This questions is basically a follow-on from my answer here. I really wanted to say what the Big-O of this algorithm would be, but I wasn't sure my claim was completely sound.
So given two arrays:
B = [ "Hello World!", "Hello Stack Overflow!", "Foo Bar!", "Food is nice...", "Hej" ]
A = [ "World", "Foo" ]
what is the Big O of:
List<string> results = new List<string>();
foreach (string test in B)
{
if (A.Any(a => test.Contains(a))
results.Add(test);
}
I believe it to be somewhere between O(n)
and O(n^2)
as it depends where in the result the Any()
matches...
Let length of A
be N
and length of B
be M
. We have two extremal cases:
The worst one:
a => test.Contains(a)
returns false
on every a
, so A.Any
has to scan the entire A
and we have
O(N * M)
The best one:
a => test.Contains(a)
returns true
on the very 1st item of A
and thus A.Any
returns immediately and we have only
O(M)
Actual complexity is somewhere in between (both borders included):
[O(M)..O(M*N)]
It's close, however as others mention it's going to be O(n*m)
as the sizes of each of your collections differ (with the best case being O(n)
and worst being O(n*m)
) otherwise, if you were iterating the same size collection twice, you'd get O(n^2)
.
Taking a Look Behind the Scenes at Any()
You can take a look at the source for the Enumerable.Any()
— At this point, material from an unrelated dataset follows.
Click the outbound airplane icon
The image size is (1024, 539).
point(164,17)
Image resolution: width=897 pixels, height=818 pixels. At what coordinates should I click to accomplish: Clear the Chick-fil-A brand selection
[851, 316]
method to dig into this a bit further. You'll see a foreach
loop to iterate through until it finds a match for the predicate which reinforces your assumption of it being O(n)
:
public static bool Any<TSource>(this IEnumerable<TSource> source, Func<TSource, bool> predicate) {
if (source == null) throw Error.ArgumentNull("source");
if (predicate == null) throw Error.ArgumentNull("predicate");
// Another loop to iterate through the collection until the predicate is matched
foreach (TSource element in source) {
if (predicate(element)) return true;
}
return false;
}
As you can see Any()
by itself is going to be O(n)
for it's length and nesting that inside of an existing loop O(m)
should give you O(n*m)
for the entire code. However, it's possible that it could be as low as O(m)
.
I assume you provide A
and B
just for example of their contents, and you are aware that complexity has meaning only for sets of inputs (like average, worst and best cases), not for individual inputs.
My point is, depending on the problem requirements and use case, you can make very different estimates for the code complexity.
Let n
be A.Length
and m
be B.Length
. Complexity of the given code then can be calculated in a few different ways:
Assume string.Contains
is O(1)
. In practice, such strong assumption can be made, for example, if we know for sure that no string is longer than some fixed in advance length. Then code complexity is of course O(n*m)
.
Assume string.Contains
is O(x*y)
, where x
and y
are lengths of haystack and needle. Let the longest string in A
be of length k_A
and the longest string in B
be of length k_B
. Then code complexity would be O(n*m*k_A*k_B)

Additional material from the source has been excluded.